Expanding the circle could happen, but you had to work at it.

This morning I want to reflect for a few minutes about Jesus' desire for us to work at expanding our circle to include others.

Move 1: Our desire to be included, can often lead to excluding others.

a. From an early age, we have a tendency to include and exclude.
 
1. Can you think of examples when you have been excluded?  Or included?

2. Most of us can remember being left out;

3. most of us, if we're honest, can remember intentionally leaving someone out.

b. We find reasons to exclude

1. Sometimes we have really good reasons.

2. For the Israelites it was part of who they were as God's chosen people.

3. The men were circumcised.

4. All of them worshiped one God instead of the multiple pagan gods.

4. They created lots of rules to help define their distinctiveness.

5. That included lots f dietary rules.

6. That made it, of course, easy to identify who was in and who was out. Whenever you saw them it, it would;d become readily apparent.

7. What made them distinctive also made them exclusive.

c. Our reasons may be a little less theological, but we we still find a rationale for excluding.

1. Sometimes it's because of numbers  -- you can only invite 8 people to you birthday party;

2. sometimes it is by preference -- I don't really want so-and-so to hang out with us Saturday night;

3. sometimes it is by happenstance -- if thought you were out of town, so I didn't invite you to join us

4. Maybe it is because of others that we did invite – they are getting along so, we'd better not invite so-and-so.

We are pretty good at excluding others, keeping them outside our circles.

Move 2: But then Jesus commands that we expand our circles to include others.

a. He's been doing throughout his ministry.
1. hemorrhaging woman

2. Leper

3. Woman who had committed adultery

b. Just before Jesus ascends to heaven in Matthew, he exhorts the disciples to go into the world to baptize and teach (we know it now as the Great Commission).

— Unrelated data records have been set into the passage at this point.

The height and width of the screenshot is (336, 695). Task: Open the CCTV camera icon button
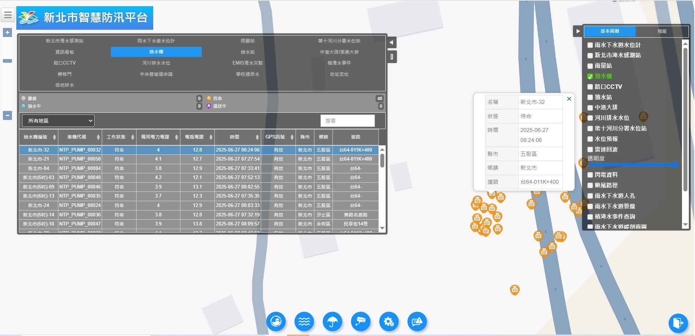(x=360, y=322)
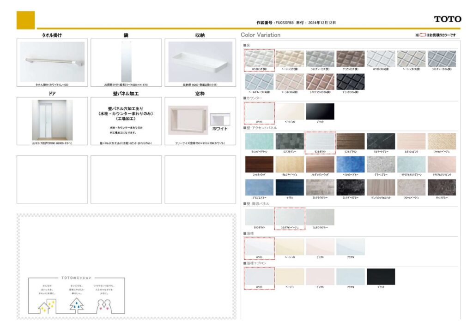Click the Color Variation heading
The image size is (473, 327).
261,35
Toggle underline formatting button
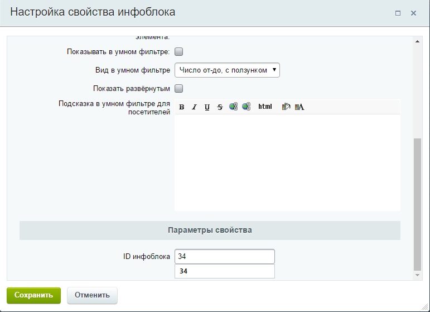 click(207, 107)
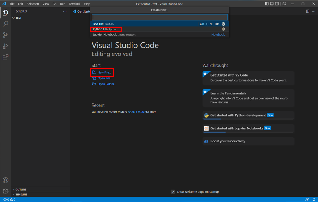Click the gear beside the Text File entry
The image size is (318, 202).
pos(223,24)
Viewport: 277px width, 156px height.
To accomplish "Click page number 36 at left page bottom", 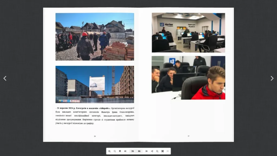I will pos(95,136).
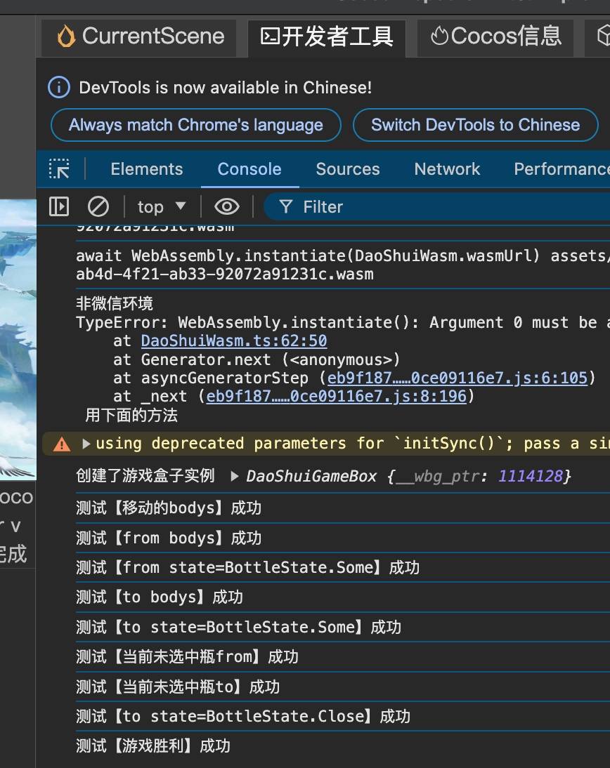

1. do not want to make this overly dramatic, but these are Jesus' final words.

2. Could have been – hang in there? Or take care of yourselves.

3. Jesus chooses to send the disciples into the world to invite others into their group.

4. Not just a few, but anyone and everyone.

5. Jesus' final words that reveal his great desire to extend his love to all the world.

c. This is the point that is made to Peter in his dream.
1. the long tradition of God's people being separated from others by dietary restrictions has been called into question.

2. I would suggest that by this time the dietary restrictions were less about being distinctively God's people and more about making sure that everyone knew that we were not like those other people.

3. Peter's dream challenges him to ignore the dietary restrictions and expand the circle to include everyone, even those other people.

Move 3: As Jesus calls us to expand our circle we discover our common need.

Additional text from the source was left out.